# Stored data

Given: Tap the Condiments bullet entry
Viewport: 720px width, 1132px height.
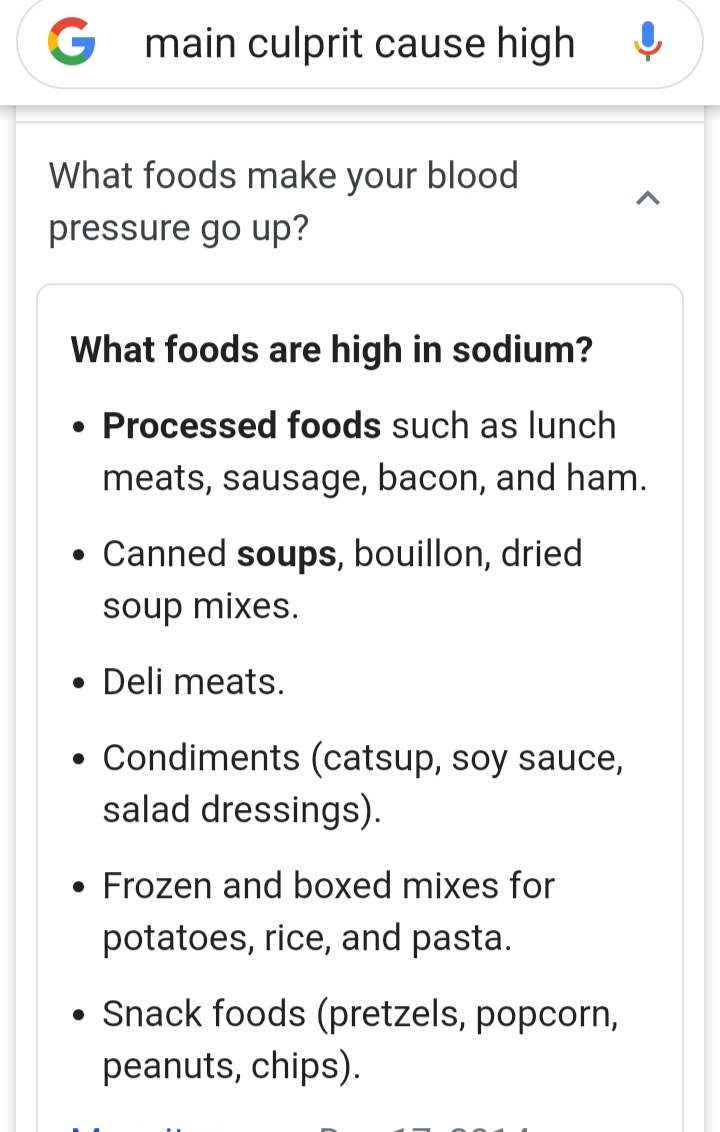Looking at the screenshot, I should tap(363, 783).
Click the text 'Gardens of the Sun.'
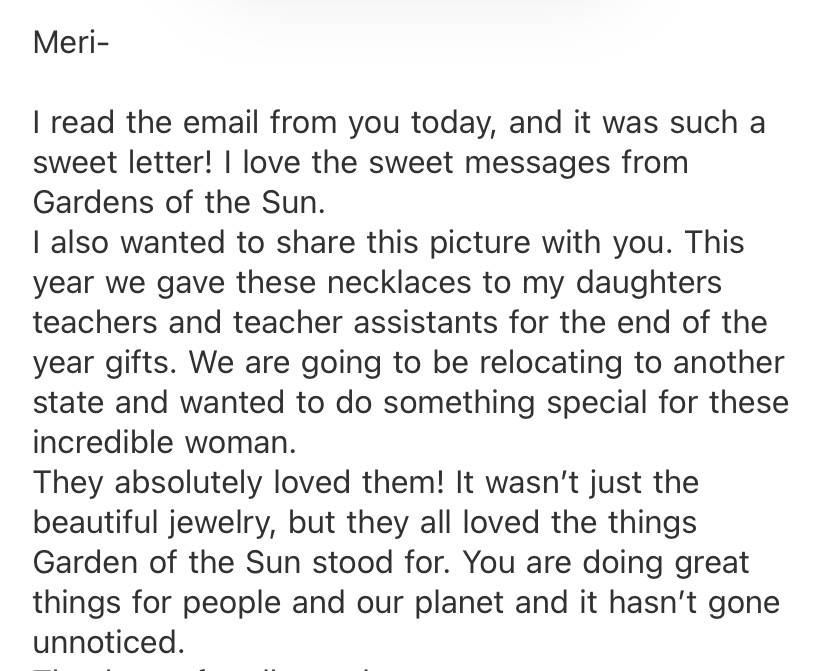This screenshot has width=828, height=671. [179, 202]
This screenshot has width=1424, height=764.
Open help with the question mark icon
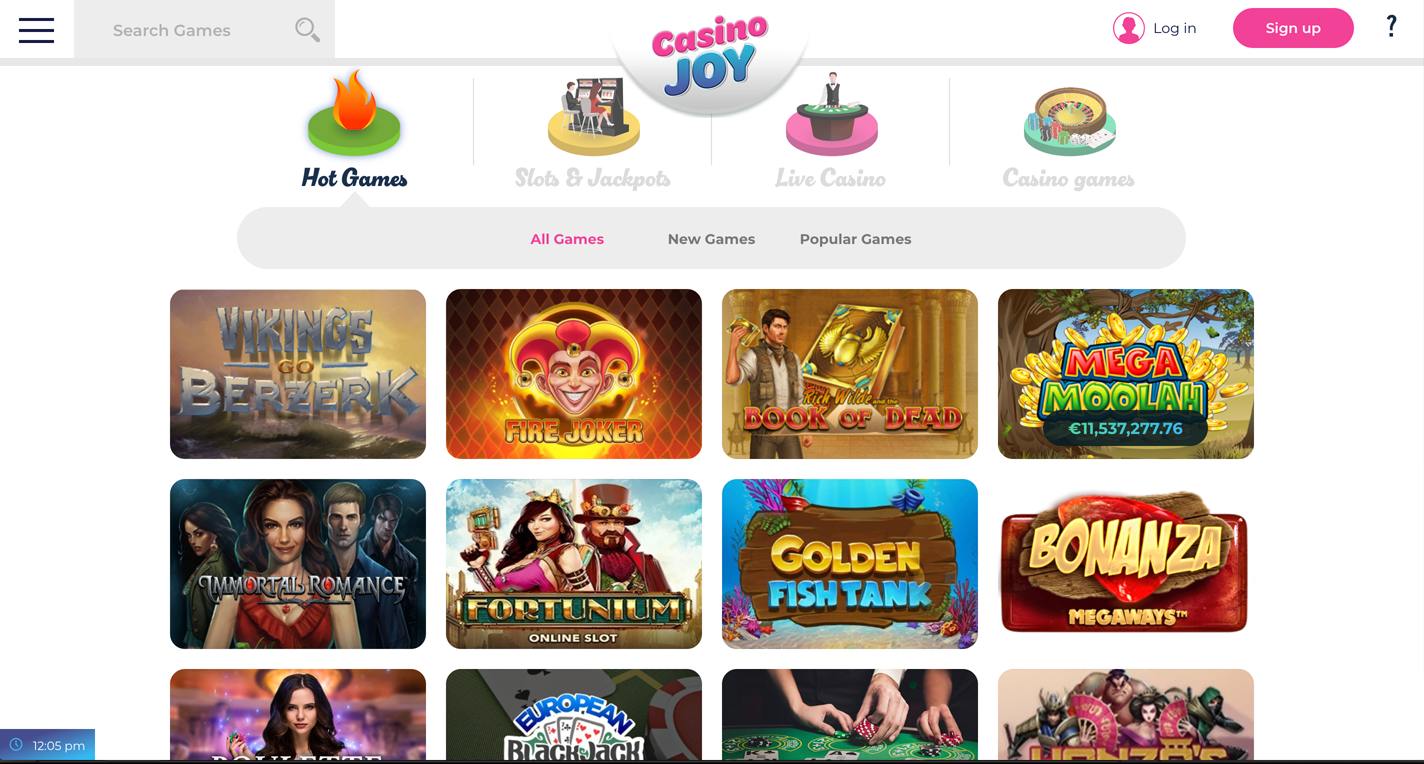pyautogui.click(x=1391, y=27)
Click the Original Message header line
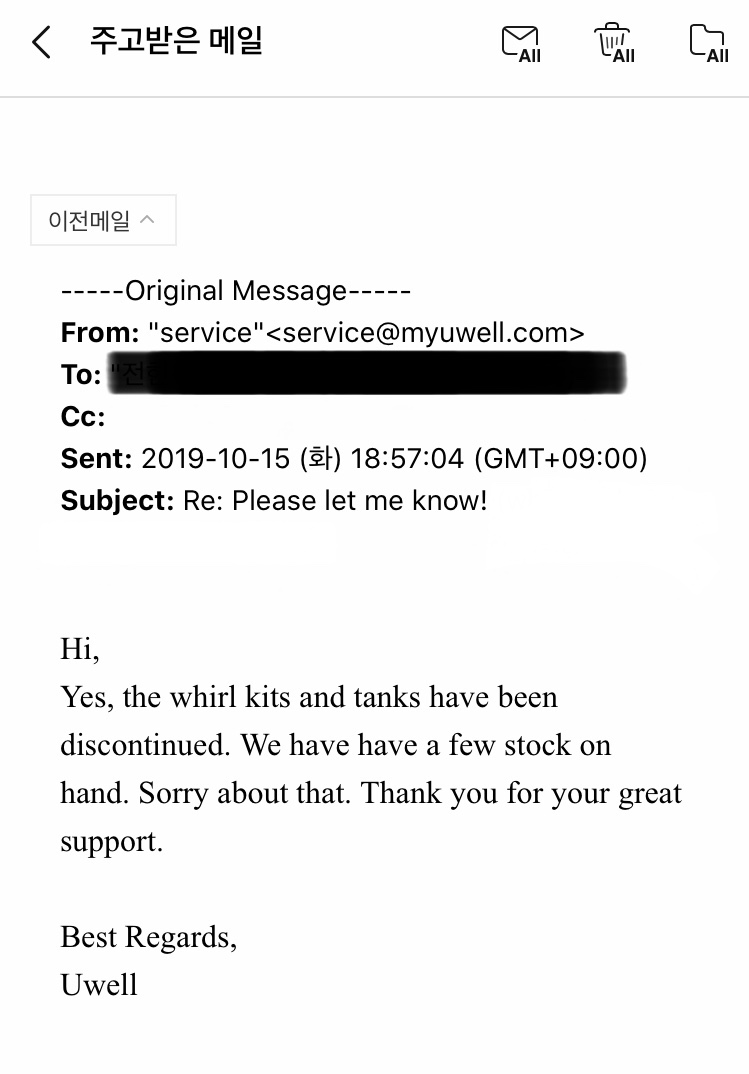 click(236, 290)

# EXERCISE DESCRIPTION
All of the records above are to be written out exactly, minus their images.

# ANSWER FOR THIS EXERCISE
Given: Tap the Condiments bullet entry
Viewport: 720px width, 1132px height.
Looking at the screenshot, I should tap(363, 783).
Click the text 'Gardens of the Sun.'
This screenshot has width=828, height=671. [179, 202]
This screenshot has width=1424, height=764.
Open help with the question mark icon
pyautogui.click(x=1391, y=27)
Click the Original Message header line
 click(236, 290)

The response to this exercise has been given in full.